HOW TO COMPLETE THIS TASK >> Below is a listing. Return the lines from the one that contains "Promoções (512, 121)" to the one that contains "Accept Cookies (125, 2565)", both ends included, verbatim and with no pictures.

----

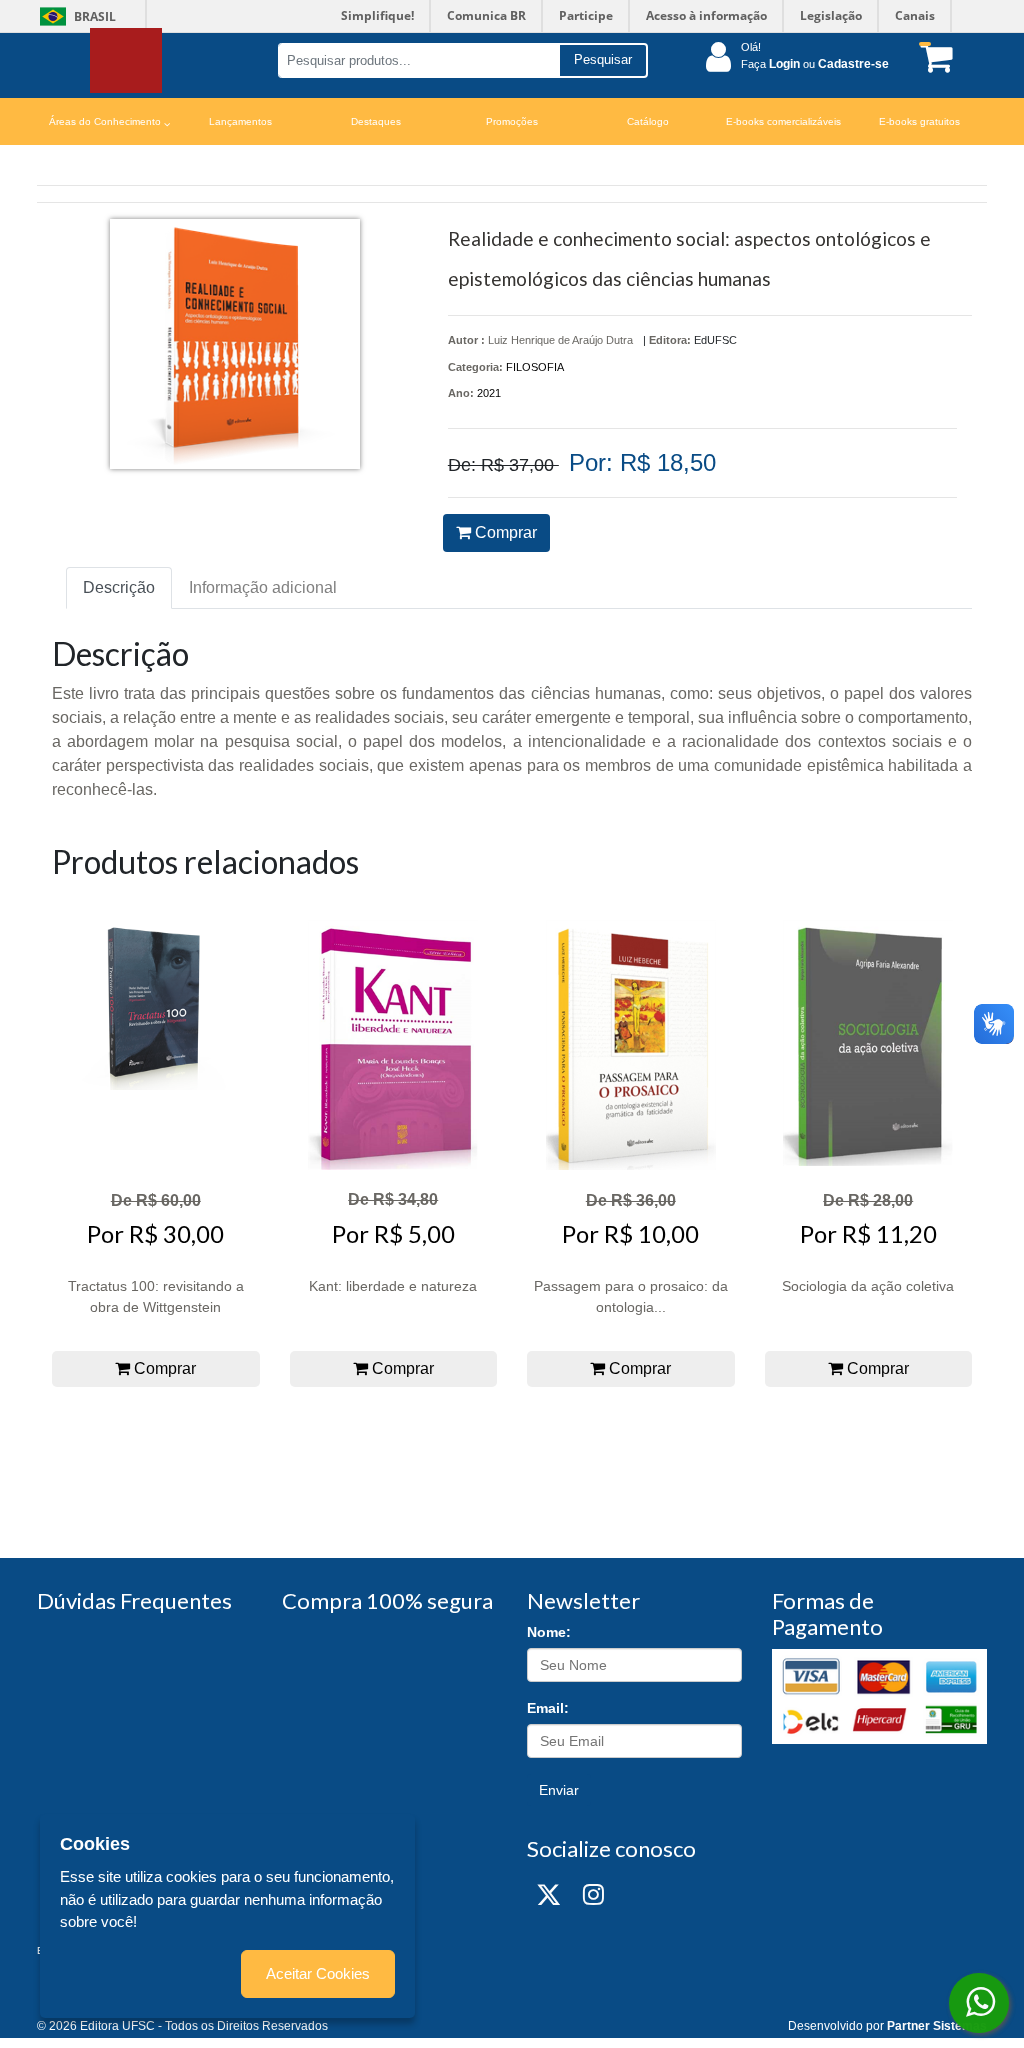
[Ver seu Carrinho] (931, 57)
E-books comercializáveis (783, 121)
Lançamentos (240, 121)
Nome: (549, 1632)
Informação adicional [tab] (263, 587)
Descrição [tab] (119, 587)
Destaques (376, 121)
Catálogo (648, 121)
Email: (548, 1708)
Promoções (512, 121)
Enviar (559, 1790)
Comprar (504, 532)
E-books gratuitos (919, 121)
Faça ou (815, 64)
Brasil (74, 16)
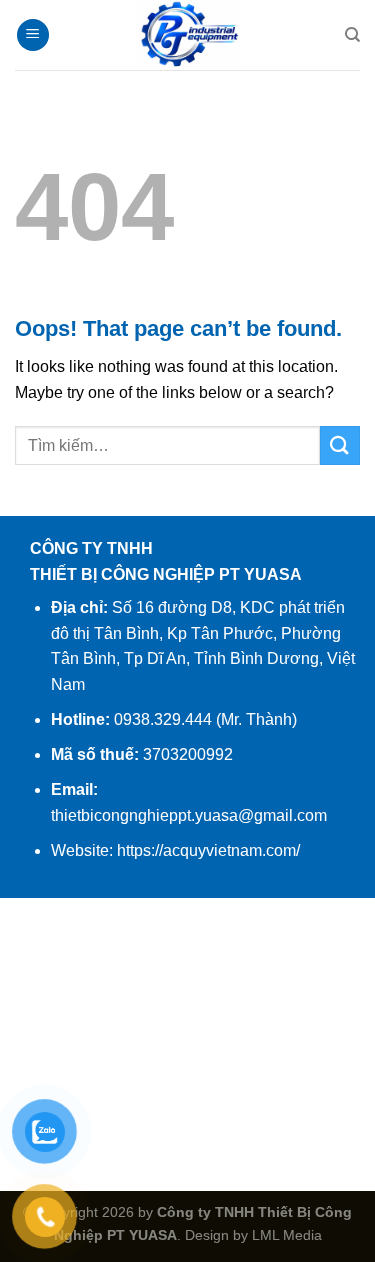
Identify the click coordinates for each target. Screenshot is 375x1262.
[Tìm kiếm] (352, 35)
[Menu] (33, 35)
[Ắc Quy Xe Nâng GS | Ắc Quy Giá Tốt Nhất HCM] (188, 35)
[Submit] (340, 445)
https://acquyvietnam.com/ (208, 850)
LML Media (287, 1235)
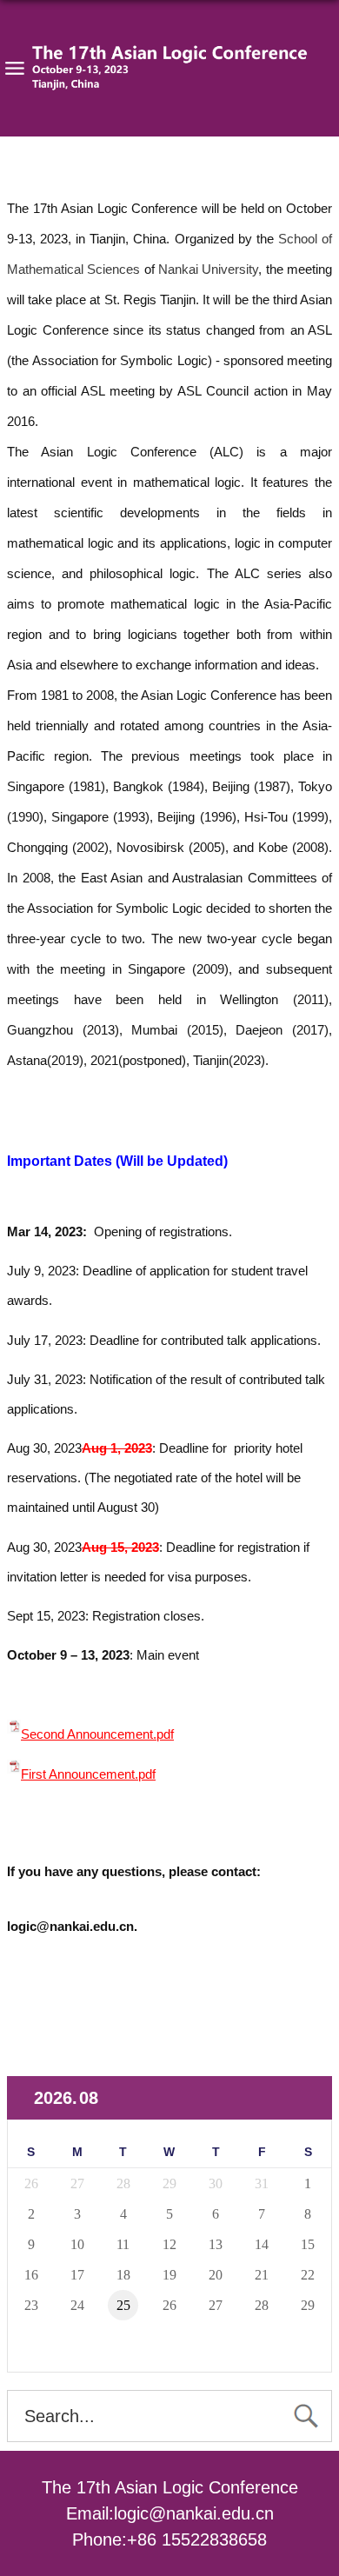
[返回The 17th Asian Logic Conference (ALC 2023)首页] (169, 68)
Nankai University (208, 269)
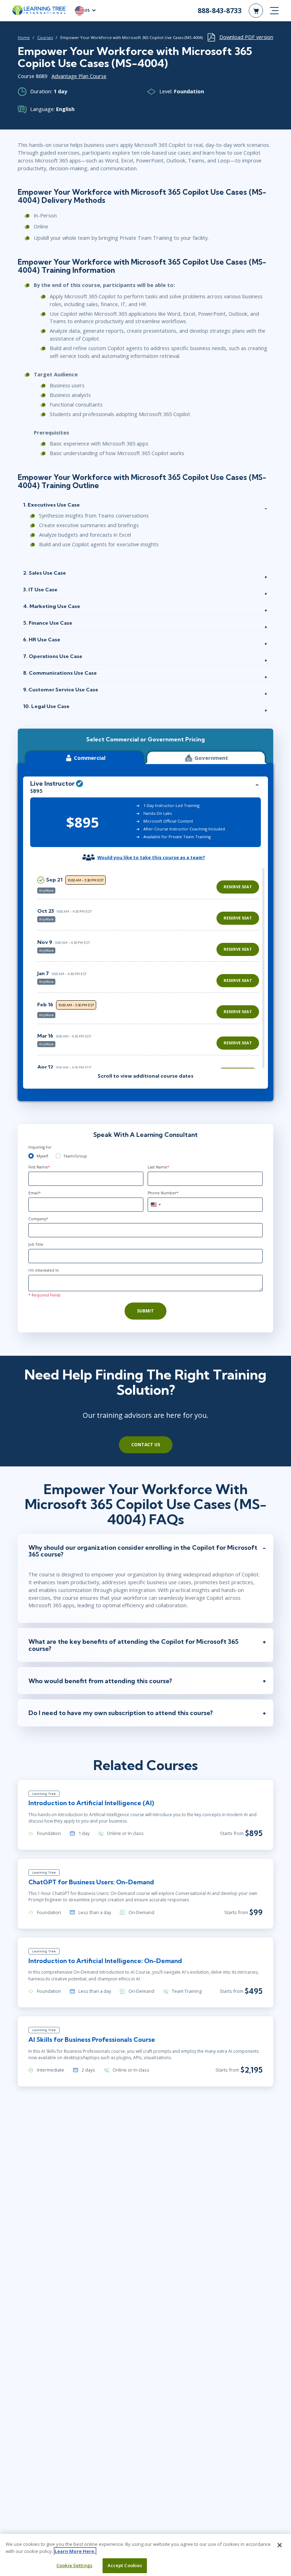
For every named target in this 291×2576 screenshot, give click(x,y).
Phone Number (163, 1192)
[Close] (279, 2545)
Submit (145, 1311)
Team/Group (75, 1156)
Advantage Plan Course (78, 75)
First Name (39, 1167)
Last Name (158, 1167)
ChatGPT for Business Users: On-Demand (91, 1882)
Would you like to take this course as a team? (151, 857)
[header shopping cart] (256, 11)
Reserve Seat (238, 886)
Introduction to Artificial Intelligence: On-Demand (105, 1961)
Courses (45, 37)
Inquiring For (39, 1147)
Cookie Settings (74, 2565)
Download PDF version (246, 36)
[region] (149, 968)
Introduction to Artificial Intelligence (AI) (91, 1803)
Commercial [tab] (89, 757)
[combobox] (155, 1204)
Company (38, 1218)
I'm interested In (43, 1270)
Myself (42, 1156)
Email (34, 1192)
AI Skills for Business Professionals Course (91, 2039)
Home (24, 37)
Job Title (35, 1244)
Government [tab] (211, 757)
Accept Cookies (125, 2565)
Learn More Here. (75, 2551)
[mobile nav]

----

RESPONSE TO THIS EXERCISE >>
Promoções (512, 121)
Enviar (559, 1790)
Comprar (504, 532)
E-books gratuitos (919, 121)
Faça ou (815, 64)
Brasil (74, 16)
Identify the click coordinates for each target. Screenshot is 375x1262.
[Tìm kiếm] (352, 35)
[Menu] (33, 35)
[Ắc Quy Xe Nâng GS | Ắc Quy Giá Tốt Nhất HCM] (188, 35)
[Submit] (340, 445)
https://acquyvietnam.com/ (208, 850)
LML Media (287, 1235)
[返回The 17th Asian Logic Conference (ALC 2023)首页] (169, 68)
Nankai University (208, 269)
For every named target in this 291×2576 screenshot, give click(x,y).
Phone Number (163, 1192)
[Close] (279, 2545)
Submit (145, 1311)
Team/Group (75, 1156)
Advantage Plan Course (78, 75)
First Name (39, 1167)
Last Name (158, 1167)
ChatGPT for Business Users: On-Demand (91, 1882)
Would you like to take this course as a team? (151, 857)
[header shopping cart] (256, 11)
Reserve Seat (238, 886)
Introduction to Artificial Intelligence: On-Demand (105, 1961)
Courses (45, 37)
Inquiring For (39, 1147)
Cookie Settings (74, 2565)
Download PDF version (246, 36)
[region] (149, 968)
Introduction to Artificial Intelligence (AI) (91, 1803)
Commercial [tab] (89, 757)
[combobox] (155, 1204)
Company (38, 1218)
I'm interested In (43, 1270)
Myself (42, 1156)
Email (34, 1192)
AI Skills for Business Professionals Course (91, 2039)
Home (24, 37)
Job Title (35, 1244)
Government [tab] (211, 757)
Accept Cookies (125, 2565)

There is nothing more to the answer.